Please repeat exactly the lines from the one containing "Switch to the Administration tab" through the last line of the records, both included, and nothing else, leaving out any pictures.

※

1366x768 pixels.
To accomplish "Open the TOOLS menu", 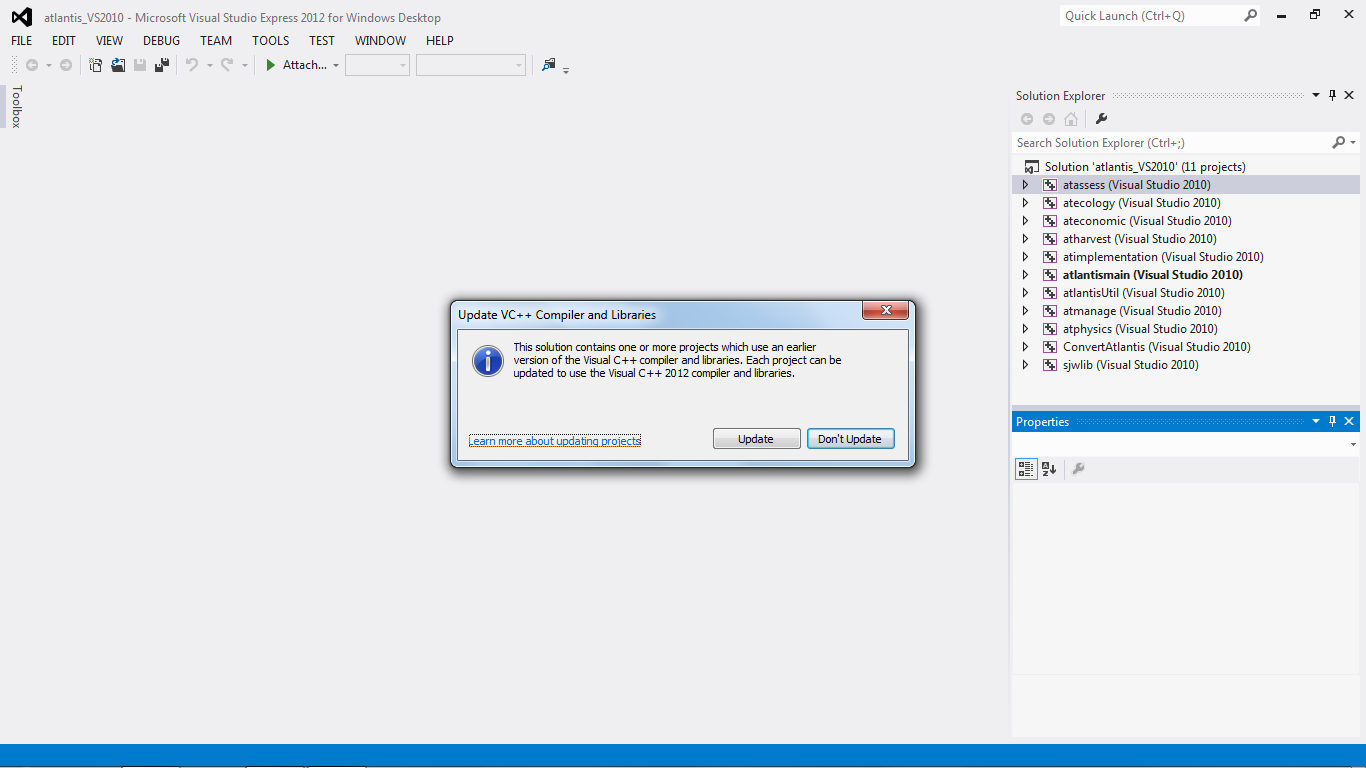I will pyautogui.click(x=270, y=41).
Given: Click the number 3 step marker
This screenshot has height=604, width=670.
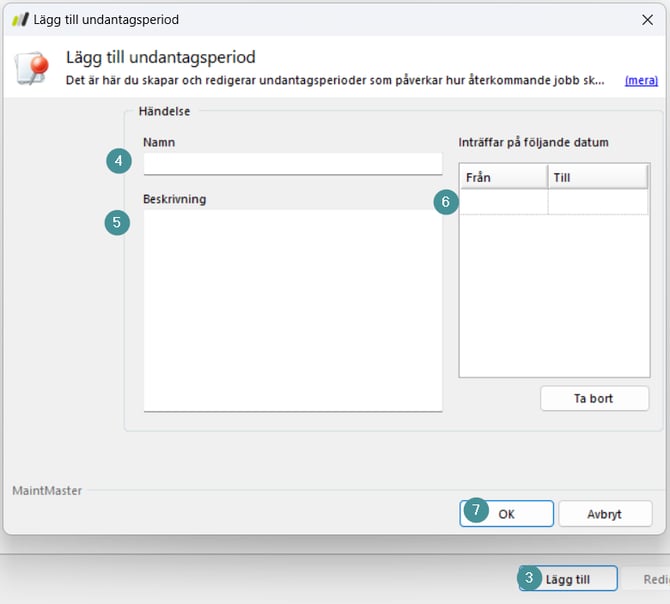Looking at the screenshot, I should tap(530, 578).
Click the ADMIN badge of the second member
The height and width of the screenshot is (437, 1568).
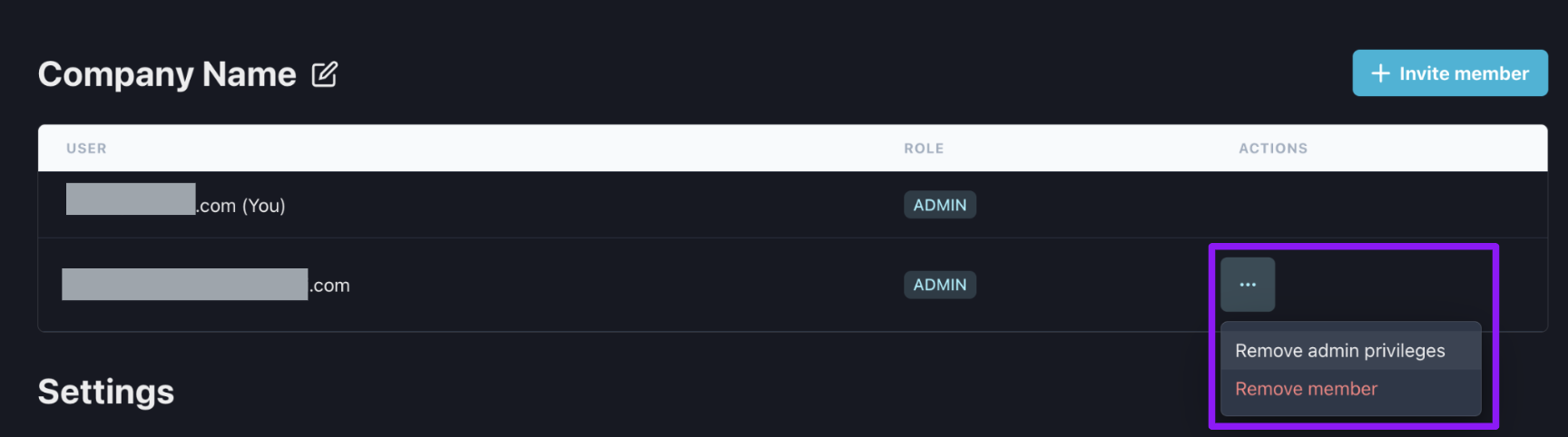(x=940, y=285)
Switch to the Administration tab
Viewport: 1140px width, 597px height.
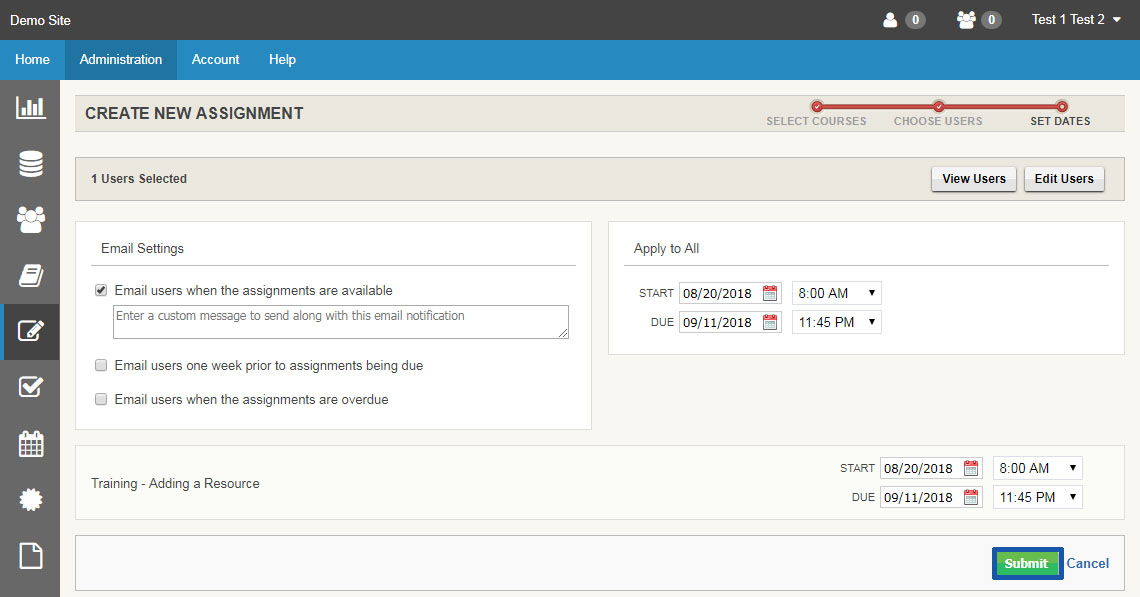[119, 59]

※

◆ **Answer**:
Switch to the Administration tab
Viewport: 1140px width, 597px height.
[119, 59]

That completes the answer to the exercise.